(What to do): Reproduce each record exactly, leaving out no line.

───── Dataset excerpts

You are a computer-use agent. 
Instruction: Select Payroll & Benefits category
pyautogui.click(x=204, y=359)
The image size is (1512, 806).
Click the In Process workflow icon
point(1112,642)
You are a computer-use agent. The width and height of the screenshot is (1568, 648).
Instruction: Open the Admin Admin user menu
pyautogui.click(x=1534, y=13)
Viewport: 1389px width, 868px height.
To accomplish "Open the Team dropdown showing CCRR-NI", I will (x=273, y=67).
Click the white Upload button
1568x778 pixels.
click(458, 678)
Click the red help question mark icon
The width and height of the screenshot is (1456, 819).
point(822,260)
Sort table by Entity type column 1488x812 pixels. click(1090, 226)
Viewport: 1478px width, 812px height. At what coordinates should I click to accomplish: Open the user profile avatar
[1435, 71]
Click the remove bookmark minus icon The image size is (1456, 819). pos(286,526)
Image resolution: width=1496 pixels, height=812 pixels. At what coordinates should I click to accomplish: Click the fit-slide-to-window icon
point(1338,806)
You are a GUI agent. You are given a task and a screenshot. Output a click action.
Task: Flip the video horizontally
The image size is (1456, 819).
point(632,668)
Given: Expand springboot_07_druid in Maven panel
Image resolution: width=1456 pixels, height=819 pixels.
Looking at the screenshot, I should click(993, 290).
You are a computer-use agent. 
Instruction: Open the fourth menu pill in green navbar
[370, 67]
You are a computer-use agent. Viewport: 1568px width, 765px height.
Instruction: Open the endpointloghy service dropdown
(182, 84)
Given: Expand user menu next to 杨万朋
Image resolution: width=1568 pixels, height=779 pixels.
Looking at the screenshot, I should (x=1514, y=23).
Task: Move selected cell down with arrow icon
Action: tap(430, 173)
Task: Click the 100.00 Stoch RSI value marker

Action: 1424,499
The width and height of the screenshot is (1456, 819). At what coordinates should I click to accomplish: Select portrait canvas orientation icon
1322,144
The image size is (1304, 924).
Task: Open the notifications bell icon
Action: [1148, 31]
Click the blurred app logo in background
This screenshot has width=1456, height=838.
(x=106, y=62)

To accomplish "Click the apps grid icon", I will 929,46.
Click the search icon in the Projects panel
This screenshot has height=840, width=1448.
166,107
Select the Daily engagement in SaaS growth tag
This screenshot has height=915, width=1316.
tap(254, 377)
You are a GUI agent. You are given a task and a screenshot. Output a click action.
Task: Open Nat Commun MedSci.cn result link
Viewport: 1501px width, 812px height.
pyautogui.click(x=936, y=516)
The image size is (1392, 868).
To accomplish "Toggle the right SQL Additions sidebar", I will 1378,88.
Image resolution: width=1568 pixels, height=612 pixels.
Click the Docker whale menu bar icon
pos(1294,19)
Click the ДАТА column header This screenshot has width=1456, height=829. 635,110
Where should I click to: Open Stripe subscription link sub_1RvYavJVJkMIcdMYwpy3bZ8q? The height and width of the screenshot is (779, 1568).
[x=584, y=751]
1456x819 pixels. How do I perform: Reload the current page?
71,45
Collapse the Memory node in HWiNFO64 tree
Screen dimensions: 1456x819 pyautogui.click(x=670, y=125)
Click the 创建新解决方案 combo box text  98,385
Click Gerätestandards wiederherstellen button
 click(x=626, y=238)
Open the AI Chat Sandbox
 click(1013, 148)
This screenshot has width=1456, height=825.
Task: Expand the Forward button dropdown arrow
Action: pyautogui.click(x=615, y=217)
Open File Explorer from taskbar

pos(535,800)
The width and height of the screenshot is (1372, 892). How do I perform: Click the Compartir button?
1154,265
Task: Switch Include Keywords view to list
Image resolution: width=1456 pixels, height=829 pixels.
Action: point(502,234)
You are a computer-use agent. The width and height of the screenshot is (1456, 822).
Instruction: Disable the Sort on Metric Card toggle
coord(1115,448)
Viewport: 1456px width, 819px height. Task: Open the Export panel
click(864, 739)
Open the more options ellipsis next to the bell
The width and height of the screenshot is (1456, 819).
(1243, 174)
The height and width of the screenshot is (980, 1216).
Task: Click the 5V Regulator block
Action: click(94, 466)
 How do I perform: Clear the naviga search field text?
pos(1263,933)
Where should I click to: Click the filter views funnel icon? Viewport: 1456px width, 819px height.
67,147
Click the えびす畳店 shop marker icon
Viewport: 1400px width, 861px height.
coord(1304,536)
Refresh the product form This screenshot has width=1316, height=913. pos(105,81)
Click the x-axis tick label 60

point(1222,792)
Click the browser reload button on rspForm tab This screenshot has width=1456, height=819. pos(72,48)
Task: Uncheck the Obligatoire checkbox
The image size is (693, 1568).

──────────

(Written response):
You are a computer-use agent. 
Instruction: Select Payroll & Benefits category
pyautogui.click(x=204, y=359)
The image size is (1512, 806).
Click the In Process workflow icon
point(1112,642)
You are a computer-use agent. The width and height of the screenshot is (1568, 648).
Instruction: Open the Admin Admin user menu
pyautogui.click(x=1534, y=13)
Viewport: 1389px width, 868px height.
To accomplish "Open the Team dropdown showing CCRR-NI", I will (x=273, y=67).
Click the white Upload button
1568x778 pixels.
click(458, 678)
Click the red help question mark icon
The width and height of the screenshot is (1456, 819).
point(822,260)
Sort table by Entity type column 1488x812 pixels. click(1090, 226)
Viewport: 1478px width, 812px height. At what coordinates should I click to accomplish: Open the user profile avatar
[1435, 71]
Click the remove bookmark minus icon The image size is (1456, 819). pos(286,526)
Image resolution: width=1496 pixels, height=812 pixels. At what coordinates should I click to accomplish: Click the fit-slide-to-window icon
point(1338,806)
You are a GUI agent. You are given a task and a screenshot. Output a click action.
Task: Flip the video horizontally
The image size is (1456, 819).
point(632,668)
Given: Expand springboot_07_druid in Maven panel
Image resolution: width=1456 pixels, height=819 pixels.
Looking at the screenshot, I should click(993, 290).
You are a computer-use agent. 
Instruction: Open the fourth menu pill in green navbar
[370, 67]
You are a computer-use agent. Viewport: 1568px width, 765px height.
Instruction: Open the endpointloghy service dropdown
(182, 84)
Given: Expand user menu next to 杨万朋
Image resolution: width=1568 pixels, height=779 pixels.
Looking at the screenshot, I should (x=1514, y=23).
Task: Move selected cell down with arrow icon
Action: tap(430, 173)
Task: Click the 100.00 Stoch RSI value marker

Action: 1424,499
The width and height of the screenshot is (1456, 819). At what coordinates should I click to accomplish: Select portrait canvas orientation icon
1322,144
The image size is (1304, 924).
Task: Open the notifications bell icon
Action: [1148, 31]
Click the blurred app logo in background
This screenshot has width=1456, height=838.
(x=106, y=62)

To accomplish "Click the apps grid icon", I will 929,46.
Click the search icon in the Projects panel
This screenshot has height=840, width=1448.
166,107
Select the Daily engagement in SaaS growth tag
This screenshot has height=915, width=1316.
tap(254, 377)
You are a GUI agent. You are given a task and a screenshot. Output a click action.
Task: Open Nat Commun MedSci.cn result link
Viewport: 1501px width, 812px height.
pyautogui.click(x=936, y=516)
The image size is (1392, 868).
To accomplish "Toggle the right SQL Additions sidebar", I will 1378,88.
Image resolution: width=1568 pixels, height=612 pixels.
Click the Docker whale menu bar icon
pos(1294,19)
Click the ДАТА column header This screenshot has width=1456, height=829. 635,110
Where should I click to: Open Stripe subscription link sub_1RvYavJVJkMIcdMYwpy3bZ8q? The height and width of the screenshot is (779, 1568).
[x=584, y=751]
1456x819 pixels. How do I perform: Reload the current page?
71,45
Collapse the Memory node in HWiNFO64 tree
Screen dimensions: 1456x819 pyautogui.click(x=670, y=125)
Click the 创建新解决方案 combo box text  98,385
Click Gerätestandards wiederherstellen button
 click(x=626, y=238)
Open the AI Chat Sandbox
 click(1013, 148)
This screenshot has width=1456, height=825.
Task: Expand the Forward button dropdown arrow
Action: pyautogui.click(x=615, y=217)
Open File Explorer from taskbar

pos(535,800)
The width and height of the screenshot is (1372, 892). How do I perform: Click the Compartir button?
1154,265
Task: Switch Include Keywords view to list
Image resolution: width=1456 pixels, height=829 pixels.
Action: point(502,234)
You are a computer-use agent. The width and height of the screenshot is (1456, 822).
Instruction: Disable the Sort on Metric Card toggle
coord(1115,448)
Viewport: 1456px width, 819px height. Task: Open the Export panel
click(864, 739)
Open the more options ellipsis next to the bell
The width and height of the screenshot is (1456, 819).
(1243, 174)
The height and width of the screenshot is (980, 1216).
Task: Click the 5V Regulator block
Action: click(94, 466)
 How do I perform: Clear the naviga search field text?
pos(1263,933)
Where should I click to: Click the filter views funnel icon? Viewport: 1456px width, 819px height.
67,147
Click the えびす畳店 shop marker icon
Viewport: 1400px width, 861px height.
coord(1304,536)
Refresh the product form This screenshot has width=1316, height=913. pos(105,81)
Click the x-axis tick label 60

point(1222,792)
Click the browser reload button on rspForm tab This screenshot has width=1456, height=819. pos(72,48)
Task: Uncheck the Obligatoire checkbox
The image size is (693, 1568).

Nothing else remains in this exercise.